■ DESCRIPTION OF THE TASK
Look below for the line that has "At what coordinates". Set down the lines from there through the line that has "Given: Select the 10/30 date on x-axis", exactly as written.

■ DATASET RECORDS
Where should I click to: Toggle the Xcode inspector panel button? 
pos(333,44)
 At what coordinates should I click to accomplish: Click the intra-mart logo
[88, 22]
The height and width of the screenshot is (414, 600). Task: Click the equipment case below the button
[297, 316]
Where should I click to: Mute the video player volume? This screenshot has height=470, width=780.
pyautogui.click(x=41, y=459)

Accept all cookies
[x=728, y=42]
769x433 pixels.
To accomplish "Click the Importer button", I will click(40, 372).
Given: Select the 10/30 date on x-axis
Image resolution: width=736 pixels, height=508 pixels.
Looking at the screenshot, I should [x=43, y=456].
* * *
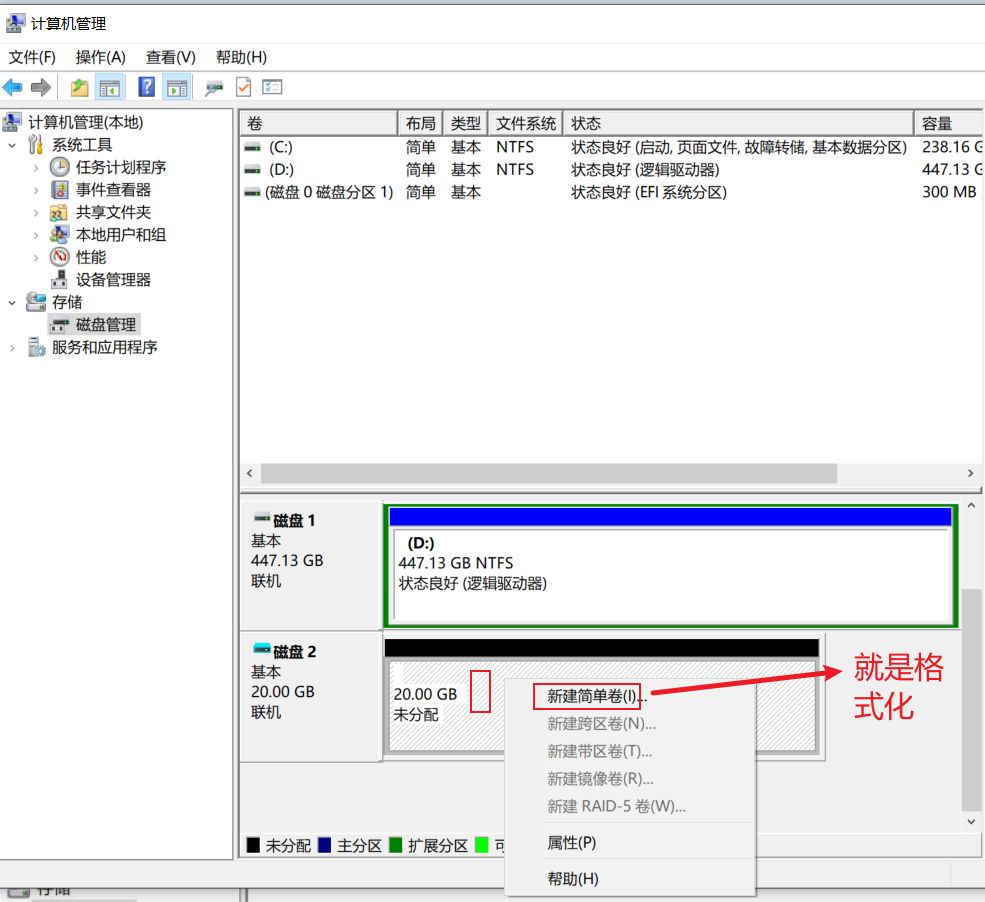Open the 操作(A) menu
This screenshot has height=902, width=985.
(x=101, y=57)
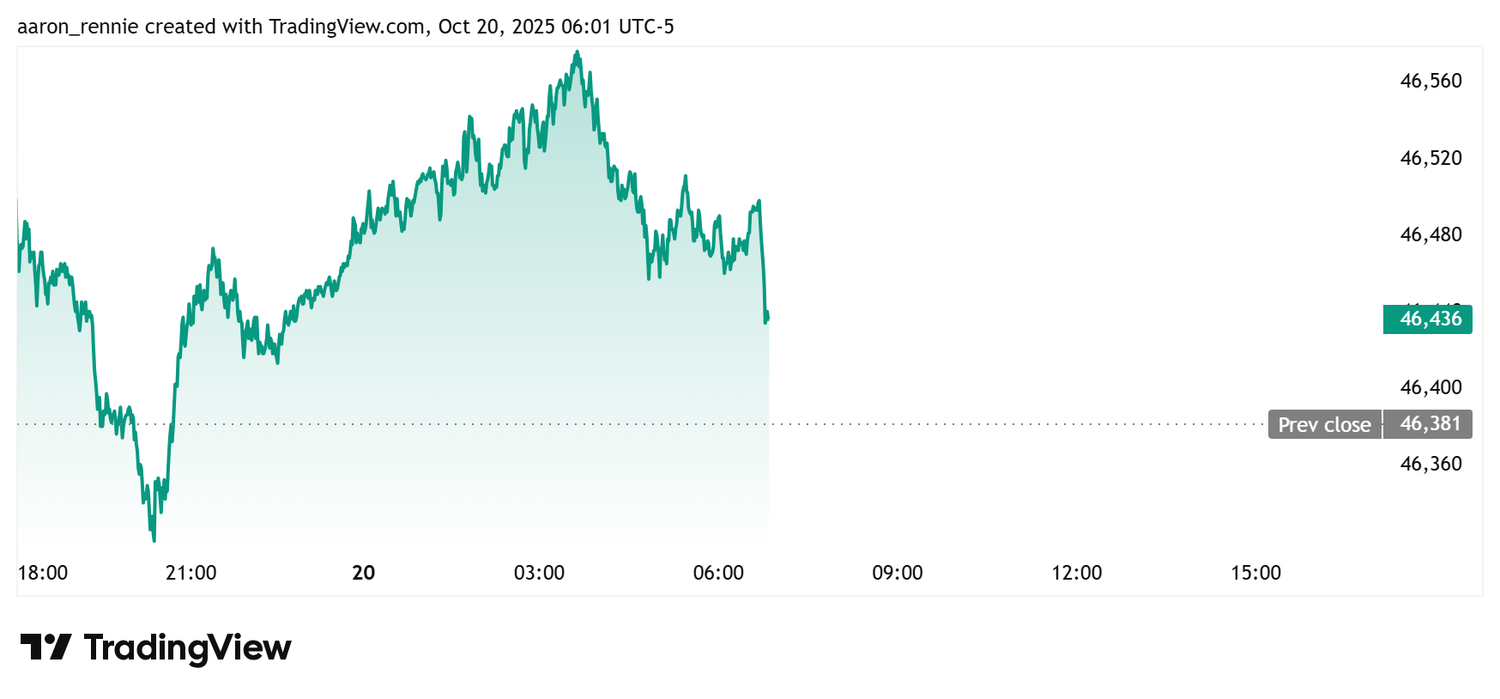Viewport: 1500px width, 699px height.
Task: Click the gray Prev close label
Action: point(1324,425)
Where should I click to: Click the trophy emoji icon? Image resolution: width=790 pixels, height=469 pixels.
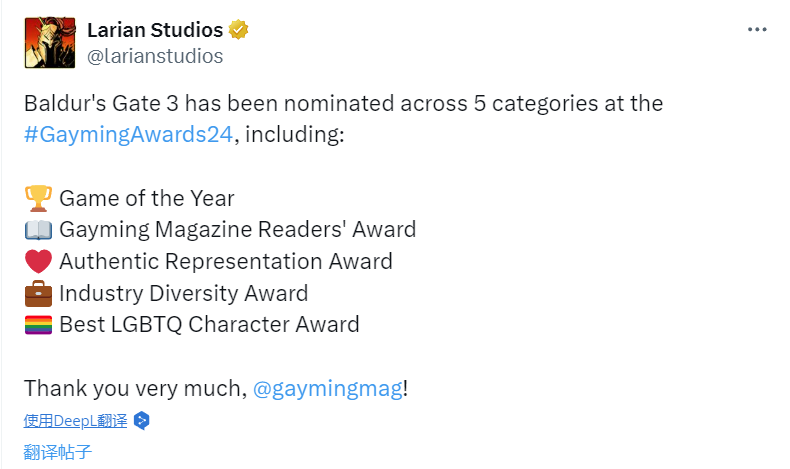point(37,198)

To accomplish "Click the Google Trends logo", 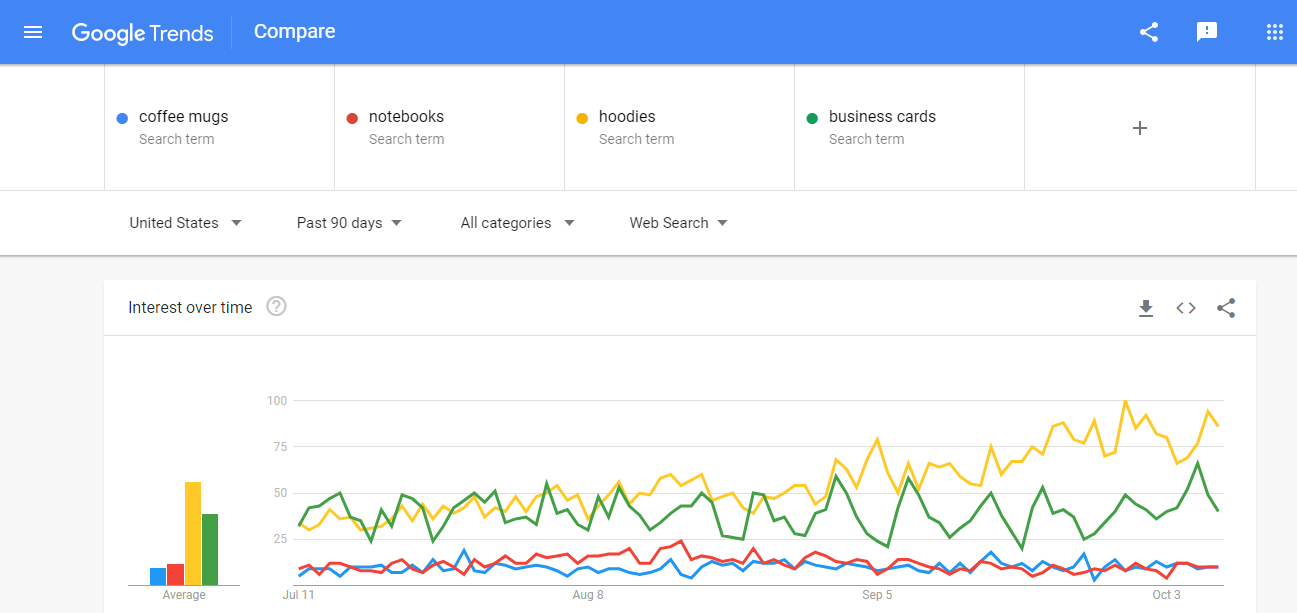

■ ANSWER
 At what coordinates should I click to accomplish: Click the intra-mart logo
[88, 22]
The height and width of the screenshot is (414, 600). Task: Click the equipment case below the button
[297, 316]
Where should I click to: Mute the video player volume? This screenshot has height=470, width=780.
pyautogui.click(x=41, y=459)

Accept all cookies
[x=728, y=42]
769x433 pixels.
To accomplish "Click the Importer button", I will click(40, 372).
Given: Select the 10/30 date on x-axis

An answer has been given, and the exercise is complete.